The Fabric Nook is located in the local IDA and is a very good source for quilters and home sewers.  If it were not here, we'd have to drive an hour to buy a spool of thread.  So anything I can do to help them thrive, I will!

Friday, June 23, 2017


We have two freezers, one quite large and the other medium-sized, a legacy of the days when we grew lots and lots of veggies and fruit.  We've cut way down on the amount of veggies we grow--a lot because the deer ate almost everything we grew last year.  I'm not interested in providing a buffet for the overgrown deer population!  But also because we are away part of the year now and just don't eat as much over the winter months as we used to.

The freezer in the house was the large one and held everything we were currently using, including the meat and fish we buy in "family sized trays," a good supply of frozen vegetables and all the done-ahead baking of bread, buns and muffins.  That freezer was running almost empty lately.  The freezer in the garage held the processed veggies from the garden, lots of quarts of frozen applesauce, and several ice cream pails of fruit--raspberries, cherries (two varieties), red currants, black currants and Saskatoons.

On Sunday our neighbours called and asked if we had some freezer space they could use.  Their freezer had started sparking and smoking.  The yanked it away from the wall and unplugged it.  But what to do with all the frozen food?  Fortunately I had a lot of space they could use.

I had been thinking of selling the larger freezer and using the smaller one in the house instead.  So when they came I mentioned selling the freezer.  Just what they needed!  So the deal was made.  This worked out very well for us because he would come with some of his hired men and do all the transferring.

But in the meantime the garage freezer had to be emptied, ready to come inside.  There were at least 12 gallon ice-cream pails of frozen fruits in there, so I got busy Monday morning with the steam juicer transforming the frozen fruit into fruit juice in canning jars.  That was a timely thing as our supply of canned fruit juices (all home canned) was getting low.
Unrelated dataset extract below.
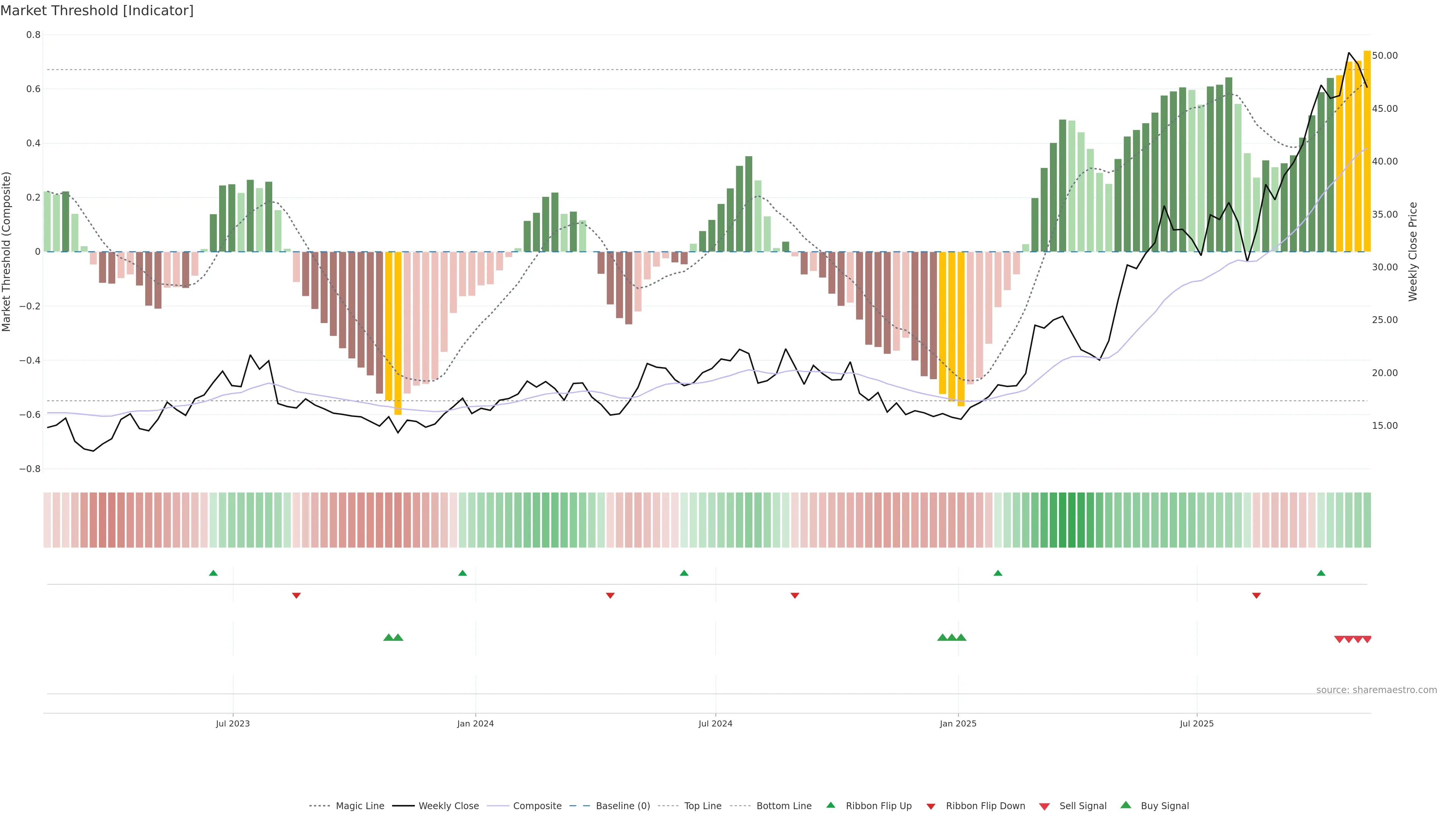
Task: Click the Ribbon Flip Up legend triangle icon
Action: click(x=830, y=805)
The Steam Juicer has four parts: a large bottom section to hold boiling water, a middle section that allows steam up through the center and has a spout to pour out the collected juice, a sieve-like upper section that holds the washed fruit, and a lid.

I've set a scalded quart jar under the spout and will drain off a quart of extremely hot juice.  Then a scalded snap lid is laid on top and the screw ring screwed on finger tight, the jar set aside to cool.  The loud snap when it seals itself is such an encouraging sound!

Here's a sieve full of Evans cherries ready to be steamed.  The colander section is on top of the lid for now, to prevent juice leaking on the counter.

Every now and then I lift up that section to see how much juice has collected.  There needs to be about 1" in the pot to fill a quart jar.

Here's the bounty so far: 19 quart jars of pure, home-made fruit juice.  At this point that's all that's in the jars.  When I use the juice I can add some sweetening, thin it with water or 7Up, make syrup for pancakes or jelly for toast.  Jim drinks some juice every day, so this will store nicely in the downstairs closet and be ready for use at any time!  No additives, no "flavourings," no aspartame, just plain good fruit juice!